JV Venable has added author to his list of accomplishments with his new book, “Breaking the Trust Barrier: How Leaders Close the Gap for High Performance. One of his most gratifying career accomplishments, according to his book, is when he was the commander and demonstration leader of the United States Air Force (USAF) Thunderbirds.
His passion for flying began when he was four years old “while standing on the roof of our home in Fairfield, Alabama.” Venable saw the pilots waving at him from three Kingfisher biplanes that flew over his house. By the ripe old age of nine, he knew he wanted to be a fighter pilot and that he wanted to lead the Thunderbirds.
After going to college, he flew F-16s all over the world. Just when he could apply for the Thunderbirds, he was diagnosed with cancer. He was told he’d never fly again. He won his battle with cancer and eventually became a part of the Thunderbird team.
Venable found that the Thunderbirds had a terrible history of turnover and they had to train a new team with every demonstration season. His book is about sharing the steps to generating the level of trust needed to build the Thunderbird teams. He writes that all of the stories in the book are true with some of the names changed.
Venable introduces many new theories and lots of new terms such as drafting “whereby two objects moving closer together sustain a faster speed than either object could achieve on its own.” He also introduces readers to a list of gaps such as the traction gap.
A gap is, according to the author, “Physical or emotional distance caused by a lack of competence, a lack of confidence or an unmet social need that degrades performance.” The other gaps he writes about include engagement, passion, confidence, respect, integrity, principle, and empowerment gaps. Closing the gaps is one of the main focuses of the book.
His writing style is easy to read and understand. Venable brings all of the leadership ideas to life by relating them to his experiences flying with the Thunderbirds. He also does a good job of putting all of them into one workable, takeaway package.
One of my favorite sections is about the five pillars of life. He says everyone, everywhere has five pillars that drive their actions and support their well-being. The pillars are faith, family, friends, health, and work. Becoming aware of the pillars is what Venable writes will help a leader grow the character and the cohesion of any team.
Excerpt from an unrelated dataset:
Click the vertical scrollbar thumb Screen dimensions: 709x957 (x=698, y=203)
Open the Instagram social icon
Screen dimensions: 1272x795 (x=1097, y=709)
He writes, “Many team leaders make work the central pillar of their lives – and they expect the team behind them to have that same priority. Those who do will elevate an occupation to a high art, and we had more than our fair share of those folks on the Thunderbirds.”
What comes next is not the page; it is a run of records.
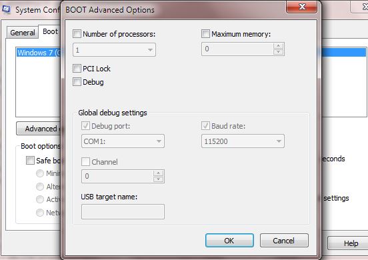Click the Cancel button

(x=284, y=240)
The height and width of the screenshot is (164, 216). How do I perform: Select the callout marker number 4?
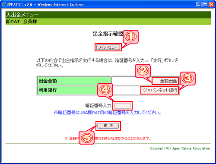click(105, 90)
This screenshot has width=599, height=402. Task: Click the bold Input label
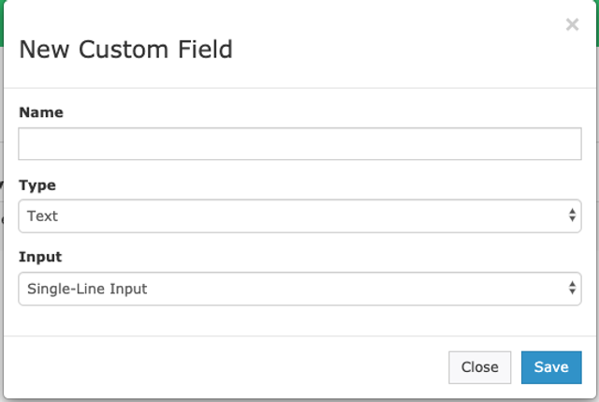click(40, 257)
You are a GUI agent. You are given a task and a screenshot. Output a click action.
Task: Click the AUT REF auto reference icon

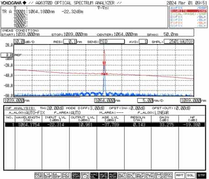click(x=141, y=175)
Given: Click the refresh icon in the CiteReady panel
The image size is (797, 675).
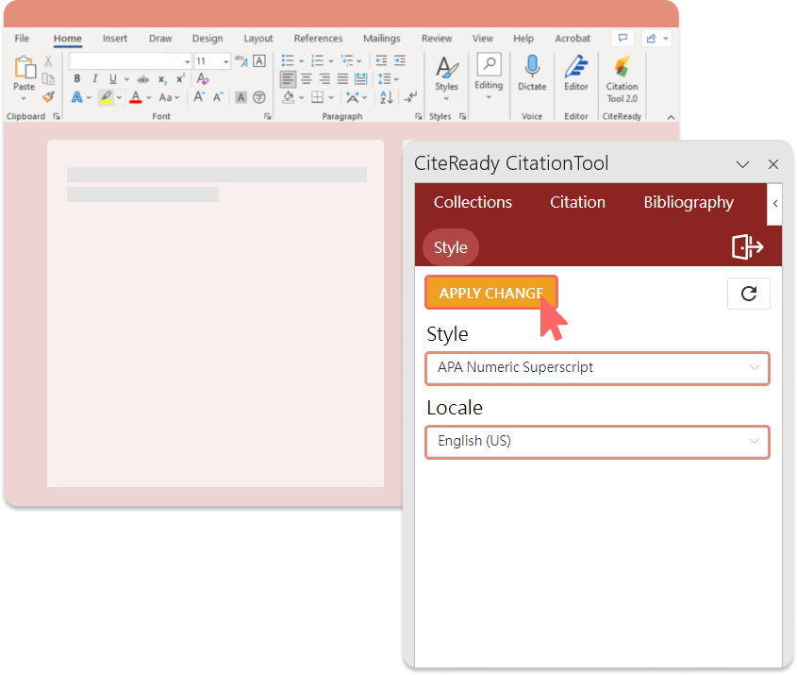Looking at the screenshot, I should (x=748, y=294).
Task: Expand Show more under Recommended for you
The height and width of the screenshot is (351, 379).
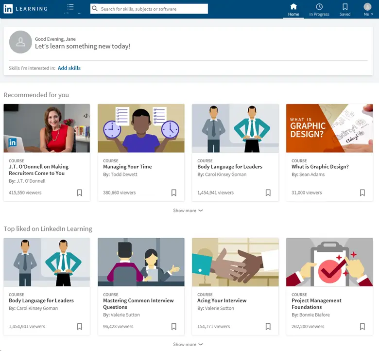Action: [188, 211]
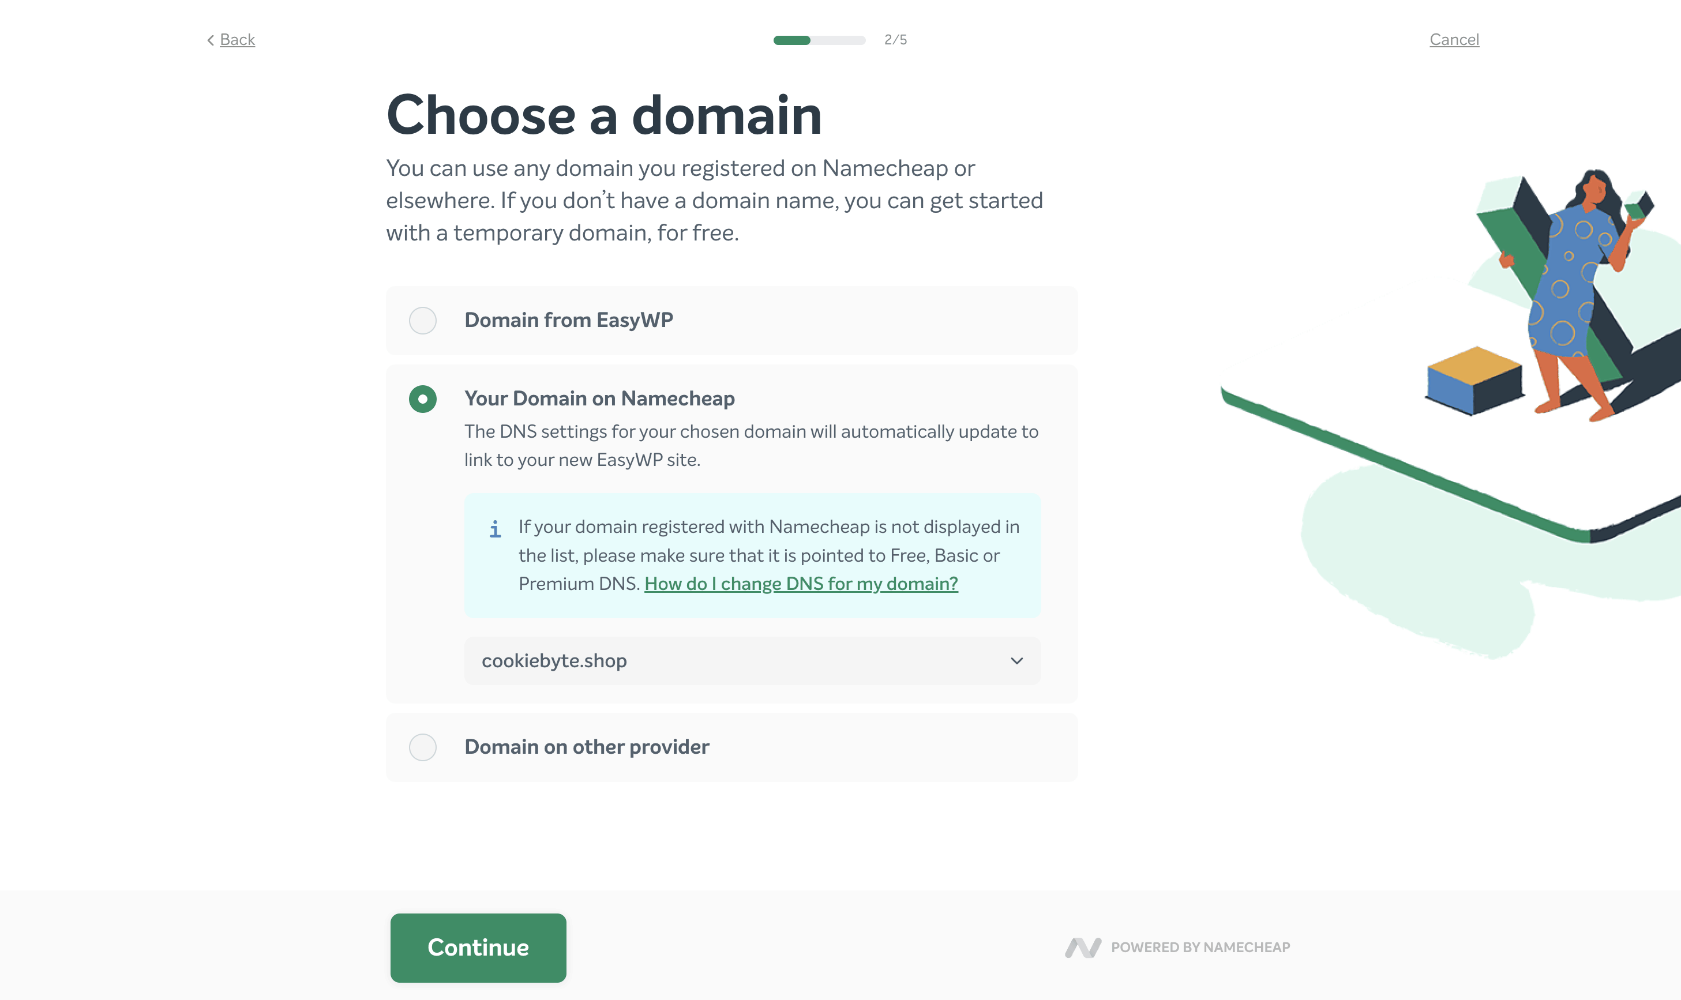Viewport: 1681px width, 1000px height.
Task: Click the blue info icon in notice
Action: point(495,529)
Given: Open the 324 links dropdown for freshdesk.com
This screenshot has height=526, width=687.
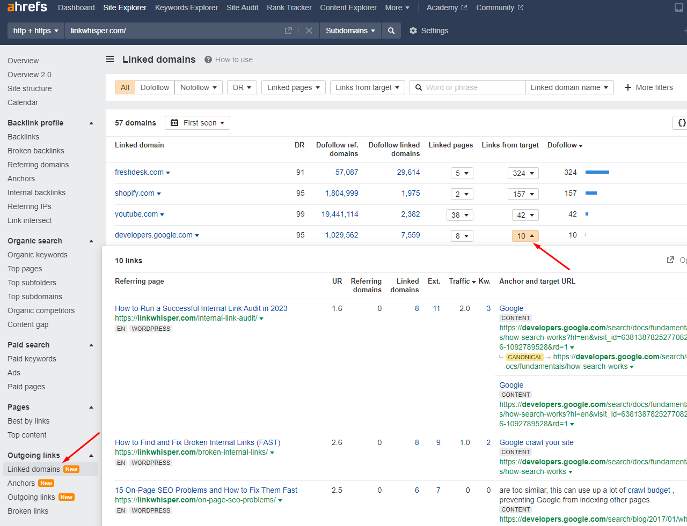Looking at the screenshot, I should click(523, 173).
This book comes from an author who has firsthand experience at being a leader and helping others become leaders. If you have read any of my book reviews over the years, I really like books that are written from experience versus from teaching or from think tanks.
Experience counts for so much especially when it comes to leading a team. Venable puts a different spin on his practice of leadership. His book provides many usable practices for new leaders and many reminders for experienced leaders.
Leading is not about the leader. One of the main ideas behind leading is to bring a group of individuals together to achieve a common goal while at the same time making sure that each individual feels he or she has contributed as much as everyone else. Venable’s book has plenty of tips and suggestions on how to make that happen.